Jan 29 2014, 10:51pm CST | by

One way to view your work as an employer, a leader, a creator of corporate culture, is to think of each person you hire and nurture at your company as your “future former employee.” What do you want that former employee’s story to be, looking back at their years of working for you? How they were hired, how they were employed, even how they separated or were separated from the company?

Think of each person you hire as “your future former employee”

Extend that even more: What would your employees’ families and friends say about your company? Would they say you watched out for them, gave them opportunities to advance, involved them in designing their own work? Actively supported them in their goals, even, for that matter, kept track of what those goals were in the first place?

Did you just just use them to fill a gap in your org chart or did you value their input and the judgment and humanity involved, ideally, in doing great work?

 Are you a Starbucks or a Target, a Walmart or a Costco?

What about much less subtle issues, the literally life and death, bankruptcy vs. not issues: Do you want to be remembered as someone in a position of power at Walmart or Target will be remembered, for having actively recruited people to work fewer than 30 hours–and then dropping their health benefits, using politics as cover?

Do you think that sportsmanlike language you called them — “our team members” — will stick with your future former employee, or the bitterness of having to hold a bake sale to cover medical costs after they contracted a debilitating illness?

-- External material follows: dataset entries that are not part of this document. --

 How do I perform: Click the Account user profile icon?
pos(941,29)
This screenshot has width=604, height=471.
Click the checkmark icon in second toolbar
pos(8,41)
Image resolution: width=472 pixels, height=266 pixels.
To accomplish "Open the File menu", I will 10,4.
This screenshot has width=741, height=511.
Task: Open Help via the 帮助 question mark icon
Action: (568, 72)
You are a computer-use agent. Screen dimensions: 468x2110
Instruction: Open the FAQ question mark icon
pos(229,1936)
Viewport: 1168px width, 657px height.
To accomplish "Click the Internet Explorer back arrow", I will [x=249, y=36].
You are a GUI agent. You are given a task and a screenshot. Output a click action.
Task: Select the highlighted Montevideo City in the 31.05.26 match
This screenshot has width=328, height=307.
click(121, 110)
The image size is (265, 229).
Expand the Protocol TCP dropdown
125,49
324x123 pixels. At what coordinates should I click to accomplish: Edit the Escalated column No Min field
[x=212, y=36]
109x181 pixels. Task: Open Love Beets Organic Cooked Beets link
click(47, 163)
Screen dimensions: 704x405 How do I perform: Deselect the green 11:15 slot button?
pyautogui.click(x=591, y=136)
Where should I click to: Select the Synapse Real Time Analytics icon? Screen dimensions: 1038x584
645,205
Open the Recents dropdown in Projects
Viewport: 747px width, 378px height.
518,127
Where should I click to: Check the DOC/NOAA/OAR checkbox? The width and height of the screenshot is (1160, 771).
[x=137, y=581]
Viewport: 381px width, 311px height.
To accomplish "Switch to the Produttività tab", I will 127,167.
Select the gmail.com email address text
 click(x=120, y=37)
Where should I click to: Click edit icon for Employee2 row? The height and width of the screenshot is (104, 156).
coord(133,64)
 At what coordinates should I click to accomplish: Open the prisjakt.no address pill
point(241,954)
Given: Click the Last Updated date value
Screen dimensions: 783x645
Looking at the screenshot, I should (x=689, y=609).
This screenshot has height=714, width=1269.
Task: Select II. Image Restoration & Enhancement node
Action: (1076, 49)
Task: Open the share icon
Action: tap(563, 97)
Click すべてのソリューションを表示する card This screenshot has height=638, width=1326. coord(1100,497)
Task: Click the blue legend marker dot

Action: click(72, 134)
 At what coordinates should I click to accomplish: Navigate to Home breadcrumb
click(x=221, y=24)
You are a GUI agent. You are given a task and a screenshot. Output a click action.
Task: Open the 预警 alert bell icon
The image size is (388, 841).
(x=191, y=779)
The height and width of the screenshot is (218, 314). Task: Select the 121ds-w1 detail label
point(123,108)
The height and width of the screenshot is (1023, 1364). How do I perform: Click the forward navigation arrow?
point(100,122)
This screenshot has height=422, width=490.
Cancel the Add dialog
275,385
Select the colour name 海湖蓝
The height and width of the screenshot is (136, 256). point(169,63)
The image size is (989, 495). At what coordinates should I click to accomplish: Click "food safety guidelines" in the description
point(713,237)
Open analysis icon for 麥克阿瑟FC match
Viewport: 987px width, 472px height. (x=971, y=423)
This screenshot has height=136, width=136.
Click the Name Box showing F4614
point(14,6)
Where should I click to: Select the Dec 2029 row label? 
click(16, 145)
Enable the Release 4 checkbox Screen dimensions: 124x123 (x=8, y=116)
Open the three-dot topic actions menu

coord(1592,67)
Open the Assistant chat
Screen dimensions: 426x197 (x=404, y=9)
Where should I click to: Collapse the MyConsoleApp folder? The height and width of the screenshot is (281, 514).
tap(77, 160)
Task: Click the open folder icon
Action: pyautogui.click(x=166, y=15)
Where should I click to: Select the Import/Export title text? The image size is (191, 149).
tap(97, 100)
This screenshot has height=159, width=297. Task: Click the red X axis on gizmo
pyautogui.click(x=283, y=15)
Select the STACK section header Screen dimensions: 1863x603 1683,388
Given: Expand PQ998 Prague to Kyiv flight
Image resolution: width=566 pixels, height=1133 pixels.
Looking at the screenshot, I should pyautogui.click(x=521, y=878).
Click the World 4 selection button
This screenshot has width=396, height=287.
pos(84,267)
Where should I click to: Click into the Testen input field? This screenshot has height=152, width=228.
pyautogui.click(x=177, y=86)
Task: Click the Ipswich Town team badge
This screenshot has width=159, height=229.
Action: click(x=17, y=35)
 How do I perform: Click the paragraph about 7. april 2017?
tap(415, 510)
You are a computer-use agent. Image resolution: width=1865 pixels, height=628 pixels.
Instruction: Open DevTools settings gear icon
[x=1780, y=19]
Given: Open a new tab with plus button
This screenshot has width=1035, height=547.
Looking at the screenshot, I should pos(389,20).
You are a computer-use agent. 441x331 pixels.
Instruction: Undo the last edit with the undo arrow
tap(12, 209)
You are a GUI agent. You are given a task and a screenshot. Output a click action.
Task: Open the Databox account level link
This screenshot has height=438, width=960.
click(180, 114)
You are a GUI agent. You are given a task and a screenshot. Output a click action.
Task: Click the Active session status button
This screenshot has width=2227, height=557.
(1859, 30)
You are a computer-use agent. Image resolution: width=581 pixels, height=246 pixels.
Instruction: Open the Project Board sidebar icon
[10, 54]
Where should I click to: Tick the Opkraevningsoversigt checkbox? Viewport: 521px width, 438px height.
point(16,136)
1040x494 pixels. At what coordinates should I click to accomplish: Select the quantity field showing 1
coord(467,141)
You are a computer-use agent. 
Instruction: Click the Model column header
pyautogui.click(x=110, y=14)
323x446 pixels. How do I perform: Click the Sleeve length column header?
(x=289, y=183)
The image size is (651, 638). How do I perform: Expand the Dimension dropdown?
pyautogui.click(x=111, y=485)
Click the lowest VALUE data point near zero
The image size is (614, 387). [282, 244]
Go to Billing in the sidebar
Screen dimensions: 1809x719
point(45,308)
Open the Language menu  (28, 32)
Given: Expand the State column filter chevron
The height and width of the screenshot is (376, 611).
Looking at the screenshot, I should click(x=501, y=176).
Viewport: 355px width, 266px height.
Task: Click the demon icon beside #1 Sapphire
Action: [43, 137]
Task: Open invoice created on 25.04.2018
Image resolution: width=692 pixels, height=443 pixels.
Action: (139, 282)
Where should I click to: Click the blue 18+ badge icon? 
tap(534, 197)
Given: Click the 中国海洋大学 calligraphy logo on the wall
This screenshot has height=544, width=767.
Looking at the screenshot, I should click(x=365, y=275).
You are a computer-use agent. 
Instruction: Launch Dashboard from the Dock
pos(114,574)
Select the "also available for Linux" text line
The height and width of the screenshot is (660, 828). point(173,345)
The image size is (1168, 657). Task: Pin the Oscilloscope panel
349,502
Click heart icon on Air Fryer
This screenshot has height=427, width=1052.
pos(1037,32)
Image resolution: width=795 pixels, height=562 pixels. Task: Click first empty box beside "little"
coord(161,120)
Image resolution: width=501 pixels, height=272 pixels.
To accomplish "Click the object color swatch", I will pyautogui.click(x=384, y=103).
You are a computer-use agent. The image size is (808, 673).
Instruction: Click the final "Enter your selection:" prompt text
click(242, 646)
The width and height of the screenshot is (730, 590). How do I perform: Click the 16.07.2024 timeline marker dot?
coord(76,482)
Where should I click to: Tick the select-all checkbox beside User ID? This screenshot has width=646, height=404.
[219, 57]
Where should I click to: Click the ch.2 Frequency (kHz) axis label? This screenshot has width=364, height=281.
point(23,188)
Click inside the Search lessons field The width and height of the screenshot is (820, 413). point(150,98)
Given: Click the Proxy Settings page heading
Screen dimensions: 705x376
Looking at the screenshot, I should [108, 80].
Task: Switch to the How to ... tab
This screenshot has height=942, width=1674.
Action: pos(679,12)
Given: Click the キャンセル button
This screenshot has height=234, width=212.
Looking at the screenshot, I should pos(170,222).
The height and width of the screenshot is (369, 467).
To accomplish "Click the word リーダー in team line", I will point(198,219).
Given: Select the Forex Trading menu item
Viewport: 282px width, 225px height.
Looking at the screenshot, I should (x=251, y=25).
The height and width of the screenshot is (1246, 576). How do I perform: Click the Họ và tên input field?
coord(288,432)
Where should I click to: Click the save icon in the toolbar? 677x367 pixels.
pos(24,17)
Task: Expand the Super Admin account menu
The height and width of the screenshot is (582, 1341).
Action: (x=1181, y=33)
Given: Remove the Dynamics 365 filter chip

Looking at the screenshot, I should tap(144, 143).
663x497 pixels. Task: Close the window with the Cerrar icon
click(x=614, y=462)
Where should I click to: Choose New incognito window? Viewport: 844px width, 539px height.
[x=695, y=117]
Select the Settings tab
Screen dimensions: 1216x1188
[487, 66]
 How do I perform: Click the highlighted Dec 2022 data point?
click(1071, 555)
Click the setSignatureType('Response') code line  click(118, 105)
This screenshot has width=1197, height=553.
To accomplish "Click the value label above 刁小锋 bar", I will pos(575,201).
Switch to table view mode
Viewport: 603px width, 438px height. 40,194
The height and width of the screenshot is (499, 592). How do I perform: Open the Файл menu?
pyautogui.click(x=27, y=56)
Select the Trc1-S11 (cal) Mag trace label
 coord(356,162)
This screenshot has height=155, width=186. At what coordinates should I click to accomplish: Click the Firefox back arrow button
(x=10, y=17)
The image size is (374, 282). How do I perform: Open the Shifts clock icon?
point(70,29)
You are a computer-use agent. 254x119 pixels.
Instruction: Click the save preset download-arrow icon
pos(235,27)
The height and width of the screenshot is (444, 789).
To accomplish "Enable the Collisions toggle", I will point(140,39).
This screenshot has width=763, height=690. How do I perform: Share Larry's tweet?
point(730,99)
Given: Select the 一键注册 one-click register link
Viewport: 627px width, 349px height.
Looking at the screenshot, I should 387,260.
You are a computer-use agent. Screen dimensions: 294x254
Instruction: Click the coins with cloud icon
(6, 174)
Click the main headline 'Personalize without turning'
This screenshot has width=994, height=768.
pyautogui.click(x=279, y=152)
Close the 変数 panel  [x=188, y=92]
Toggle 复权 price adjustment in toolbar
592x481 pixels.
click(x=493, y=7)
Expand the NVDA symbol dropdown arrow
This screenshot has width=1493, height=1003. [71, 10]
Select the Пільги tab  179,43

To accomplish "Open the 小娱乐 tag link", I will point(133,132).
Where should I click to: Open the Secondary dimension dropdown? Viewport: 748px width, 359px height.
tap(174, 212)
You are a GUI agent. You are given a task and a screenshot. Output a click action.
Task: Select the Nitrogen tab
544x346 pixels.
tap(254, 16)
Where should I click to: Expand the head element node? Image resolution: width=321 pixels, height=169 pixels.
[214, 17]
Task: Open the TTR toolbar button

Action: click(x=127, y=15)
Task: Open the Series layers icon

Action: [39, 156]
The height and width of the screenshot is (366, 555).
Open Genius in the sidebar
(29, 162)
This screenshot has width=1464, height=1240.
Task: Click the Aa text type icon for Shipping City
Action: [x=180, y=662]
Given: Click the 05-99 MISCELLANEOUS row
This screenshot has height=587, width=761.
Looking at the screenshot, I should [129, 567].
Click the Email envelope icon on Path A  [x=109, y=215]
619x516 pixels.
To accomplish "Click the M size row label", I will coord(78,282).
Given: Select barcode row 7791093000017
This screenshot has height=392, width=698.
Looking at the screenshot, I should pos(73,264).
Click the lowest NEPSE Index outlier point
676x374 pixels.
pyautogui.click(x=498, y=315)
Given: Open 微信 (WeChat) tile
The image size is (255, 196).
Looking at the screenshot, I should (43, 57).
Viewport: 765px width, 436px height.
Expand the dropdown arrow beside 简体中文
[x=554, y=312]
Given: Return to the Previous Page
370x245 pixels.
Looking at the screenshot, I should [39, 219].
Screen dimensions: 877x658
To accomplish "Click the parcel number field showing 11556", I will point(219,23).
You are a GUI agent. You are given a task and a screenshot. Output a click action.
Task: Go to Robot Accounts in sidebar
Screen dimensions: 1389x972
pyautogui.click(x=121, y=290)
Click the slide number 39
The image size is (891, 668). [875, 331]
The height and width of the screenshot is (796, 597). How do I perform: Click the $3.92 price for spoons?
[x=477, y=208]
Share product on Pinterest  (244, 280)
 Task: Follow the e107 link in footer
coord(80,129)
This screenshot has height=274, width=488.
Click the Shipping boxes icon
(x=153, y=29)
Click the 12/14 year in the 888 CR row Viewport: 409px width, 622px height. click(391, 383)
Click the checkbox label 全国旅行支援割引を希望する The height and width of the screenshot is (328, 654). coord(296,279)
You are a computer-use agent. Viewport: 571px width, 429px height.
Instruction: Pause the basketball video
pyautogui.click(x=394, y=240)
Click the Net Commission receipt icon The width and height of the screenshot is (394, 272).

My guess is that you’ll feel better (in this visualization and in real life) knowing you’d acted more like Starbucks or Costco:  That you had committed to offering insurance for all workers, and then made sure that happened, regardless of number of hours regularly worked? How would the employees themselves feel? And their families? And the communities they are parts of?


These are heavy duty questions, but far from hypothetical. Most of us have former employees (through their choice, through our choice, and through the unfortunate vagaries of life in the world of corporate mergers and disintegration). Some would say nice things about us. Some otherwise. And, I have to be honest, I think it makes a difference. You’re only on this earth a short time. Ditto for those you employ. Let’s make it a good time.